Der 1969 geborene Kläger (verheiratet, ein Kind) wurde von der Beklagten mit Wirkung ab 29. August 2022 als Regionalleiter zu einem Monatsverdienst von € 6.000,00 brutto eingestellt. Der schriftliche Arbeitsvertrag vom 9. August 2022 enthielt ua. folgende Regelung:
"5. Kündigung und Vertragsende
Nach Ablauf der Probezeit ist das Arbeitsverhältnis nach den gesetzlichen Kündigungsfristen kündbar. Als Probezeit gelten die ersten sechs Monate des Arbeitsverhältnisses. Innerhalb der Probezeit ist beiderseits eine Kündigung unter Einhaltung einer Kündigungsfrist von zwei Wochen zulässig. ..."

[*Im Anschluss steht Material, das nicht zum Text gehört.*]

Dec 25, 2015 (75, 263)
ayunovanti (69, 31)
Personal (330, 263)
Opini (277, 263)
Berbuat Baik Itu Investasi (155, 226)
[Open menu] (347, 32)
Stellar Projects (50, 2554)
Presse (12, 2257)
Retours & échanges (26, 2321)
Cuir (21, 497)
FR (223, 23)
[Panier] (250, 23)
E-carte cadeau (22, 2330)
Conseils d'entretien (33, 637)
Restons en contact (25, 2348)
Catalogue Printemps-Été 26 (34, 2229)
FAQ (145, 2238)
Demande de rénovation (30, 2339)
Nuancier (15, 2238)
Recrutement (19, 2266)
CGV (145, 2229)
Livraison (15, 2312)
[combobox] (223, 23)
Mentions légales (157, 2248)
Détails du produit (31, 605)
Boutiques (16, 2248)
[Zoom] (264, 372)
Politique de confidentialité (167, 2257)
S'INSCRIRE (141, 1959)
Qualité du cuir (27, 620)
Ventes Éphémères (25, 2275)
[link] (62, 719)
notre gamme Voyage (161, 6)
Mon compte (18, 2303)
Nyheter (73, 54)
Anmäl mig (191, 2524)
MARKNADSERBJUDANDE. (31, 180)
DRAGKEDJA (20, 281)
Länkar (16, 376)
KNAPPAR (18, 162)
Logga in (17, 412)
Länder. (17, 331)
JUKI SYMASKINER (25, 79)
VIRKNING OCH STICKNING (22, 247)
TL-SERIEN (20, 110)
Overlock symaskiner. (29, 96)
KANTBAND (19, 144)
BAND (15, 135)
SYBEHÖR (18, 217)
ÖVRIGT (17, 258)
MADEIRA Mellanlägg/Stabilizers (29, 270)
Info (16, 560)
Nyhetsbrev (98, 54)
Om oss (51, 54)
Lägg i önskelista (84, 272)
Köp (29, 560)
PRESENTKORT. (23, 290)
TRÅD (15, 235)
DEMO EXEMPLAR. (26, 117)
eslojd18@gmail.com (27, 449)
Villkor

Die Beklagte kündigte das Arbeitsverhältnis innerhalb der Probezeit mit Schreiben vom 3. zum 17. Dezember 2022. Im Nachgang kam es zu Gesprächen zwischen den Parteien zum Hintergrund der Probezeitkündigung und einer möglichen weiteren Zusammenarbeit; Einzelheiten sind streitig. Die Beklagte übersandte dem Kläger schließlich per E-Mail am 12. Dezember 2022 einen Arbeitsvertrag als Marktleiter mit einem Monatsverdienst von € 4.900,00 brutto sowie einen Aufhebungsvertrag zum 30. Juni 2023. Die Parteien unterschrieben beide Verträge. Der Arbeitsvertrag vom 12. Dezember 2022 enthält auszugsweise die nachfolgenden Regelungen:
"§ 1 Tätigkeit
1. Der Arbeitnehmer wird mit Wirkung vom 01.12.2022 als Marktleitung beschäftigt.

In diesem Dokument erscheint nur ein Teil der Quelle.